Feeling good in a sad world

You know what’s not badass?

Forgetting how awesome our daily life really is.

It’s so easy to see homeless people and get caught up in how awful it must be, how sad that it is this way, whose fault it is, and so on.

You start to feel combinations of fear, guilt, sadness, hopelessness, annoyance, anger  –“the world needs to change!”

We project into the future, what we should be doing, what should happen, what might happen – and in the meantime the world seems like a dark place, and nothing productive is happening.

So what’s the best thing one can do about it right in that moment?

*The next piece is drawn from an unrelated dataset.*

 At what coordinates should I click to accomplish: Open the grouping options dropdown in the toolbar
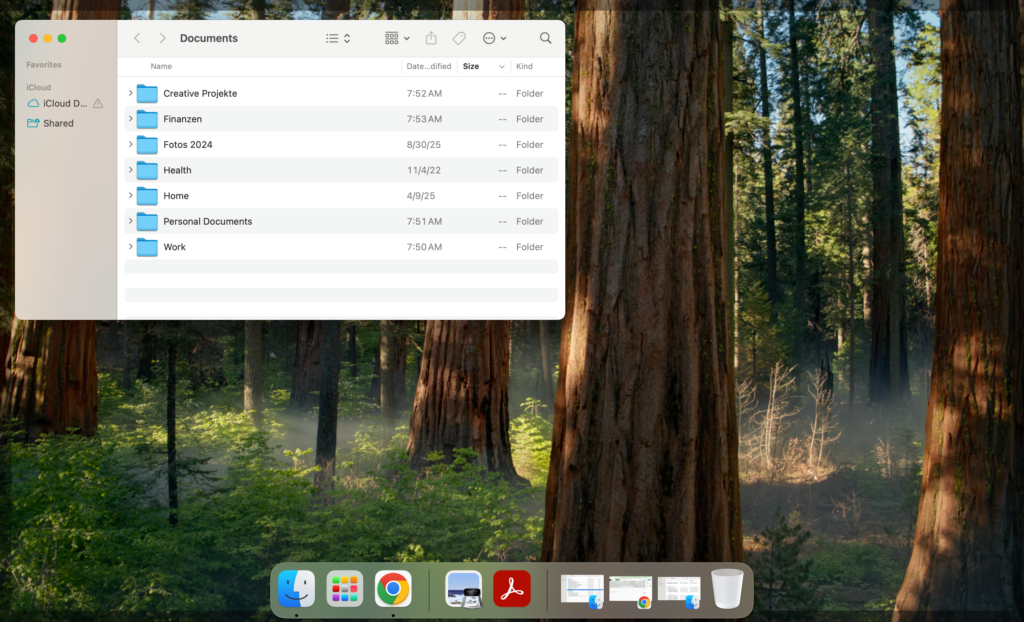(396, 38)
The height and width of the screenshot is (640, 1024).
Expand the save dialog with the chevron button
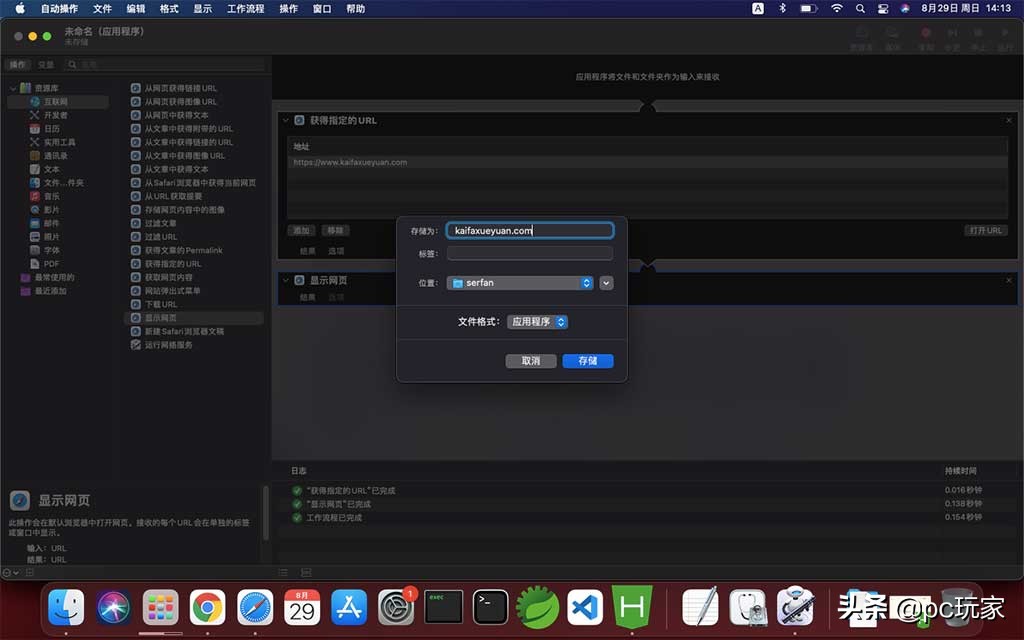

You could use it to feel good.

Does that sound messed up?  Why?

Why not use it to say: holy crap, I have it so good.  I’m so glad I don’t have to wake up in the dirt, in danger.  I’m so happy I have a safe home with running water and an awesome bed.  I’m so thankful I don’t have to worry about how I’m going to get food – I can just go to the grocery store and buy it!  I’m so lucky I have a job, so I can afford everything I need.  I’m so lucky I have friends and family that care about me.  I’m so lucky I get to have a car and go places so easily!

It’s not so much about being radiant and smiling.  It’s about feeling like your eyes have been re-opened.  It’s sobering.  It’s humbling.  It’s pure gratitude.

Suddenly, sitting in traffic is a nice place to be.  Suddenly, getting to go into our workplace is a relief.  Suddenly the annoying thing that was on our mind earlier isn’t such a big deal.  Suddenly it’s not about how bad things are, it’s about how good it actually is.

Why not see other’s misfortune as a way to wake up out of our distracted problem-filled stupor?  Why not catch ourselves going about our lives and not appreciating the little things that many people don’t have?  What good is it doing anyone to feel bad about a life that is comparatively really good?

It is 100% possible to feel empathy towards others, and at the same time feel joy for what you have.  It is not selfish.

What is selfish, is seeing others in unfortunate circumstance and not using it as a reminder to wake us up and appreciate how much luxury we have in our everyday life.

It’s not arrogant to appreciate how good we have it.  It’s humbling to see that we already have so much abundance.  It’s humbling to see that our lives already have so much good.

It doesn’t mean you’ll stop trying.

When you feel good, you want to do more good.  You treat people better.  You show up as a better person.  You actually do things that benefit the world.

It doesn’t have to come from feeling bad.